▶ [SOURCE EXTRACT]
▬▬▬▬▬▬▬▬▬▬

Working in IT is sometimes like this...
Task: Upgrade a custom application on a customer system
Technical details: This involves executing some script beforehand, than a Puppet Run and some menial afterwork/clean up tasks.
- Prepare everything. Shutdown system. Take a Snapshot.
- Executing the script: Error! I can't find this dependency!
- Oh, yeah. That package requiring the dependency isn't needed here. Commenting out that package from the list.
- Executing script again. It finishes properly. Fine.
- Running Puppet agent.
- Error after 45seconds: Left over process found. Aborting.
- Checking Relases Notes: Ah, known bug.
ps -ef |process
andkill pid
is the workaround ok. ps
'ing andkill
'ing.
- Run
puppet agent -t
again. - It runs for 30min, then aborts. A partition has not enough free space. Narf.
- Searching for stuff to delete/compress/move.
- Start Puppet again to verify it works. It does.
- Revert system to snapshot as this is policy.
- Doing 1-6 again.
- Puppet agent run.
- It runs for 2.5 hours. Then breaks with
Execution expired
and some Ruby stacktrace.- Checking Release Notes again. Nothing. Hmm ok.
- Reading code to understand the problem. No real insight gained. It SHOULD work.
- Reverting to snapshot. Now taking a 2nd snapshot right before the Puppet run.
- 3rd Puppet agent run. Same error after 2.5 hours.
- Oh come on..
- Reverting to snapshot.
- Installing the RPM which installation triggers the stacktrace manually. It works. Package install takes 45min.

▬▬▬▬▬▬▬▬▬▬

▶ [INFORMATION SUPPLIED]

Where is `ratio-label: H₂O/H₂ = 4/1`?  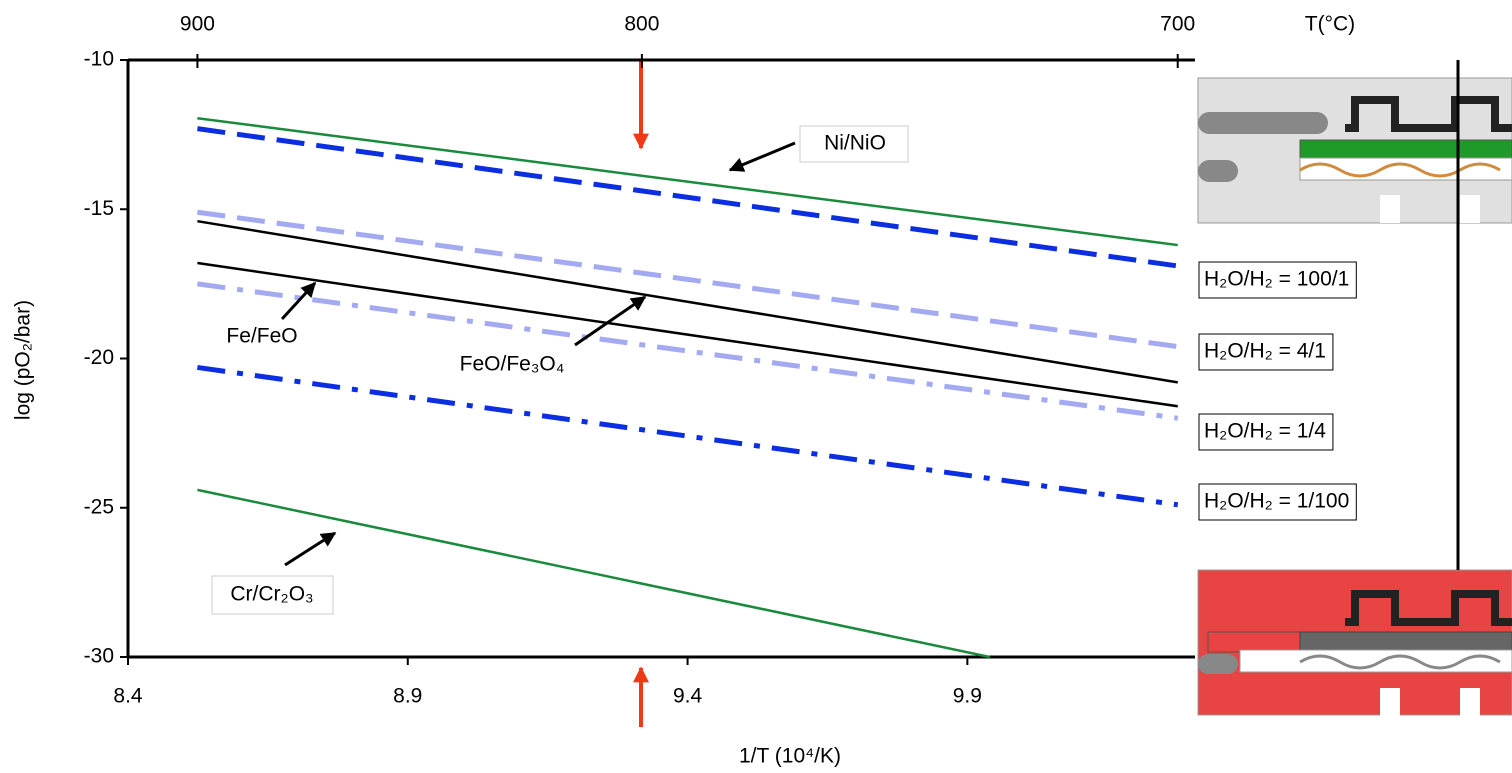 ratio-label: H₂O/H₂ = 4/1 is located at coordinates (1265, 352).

▬▬▬▬▬▬▬▬▬▬

▶ [WHAT YOU NEED TO DO] Continue the account of the Puppet upgrade on the customer system, starting right after its last sentence.

▶ [WRITTEN REPLY]
- Reverting to snapshot.
- Just for the sake of trying I start a 4th Puppet run. Expecting no change.
- After 55min of Puppet running I send a status mail to project lead, some other involved people, application developer, etc. that I couldn't update the system in time today and will need help and an additional 1-2 hours tomorrow.
- 5min after sending the mail: Hey, it's me! Puppet! I finished. No errors!
- I send out a follow-up mail, stating that the biggest part of the update is done. But due to the missed time window I will still need 1-2 hours tomorrow for the afterwork/clean up tasks.
And I still don't where or what the error was! Due to Execution expired
I suspect that somewhere deep in the Ruby code something timed out. Maybe something which isn't documented nor written in any logfile. Something which had a maintenance window at exactly the same hours as we had.
Hopefully the developer knows more.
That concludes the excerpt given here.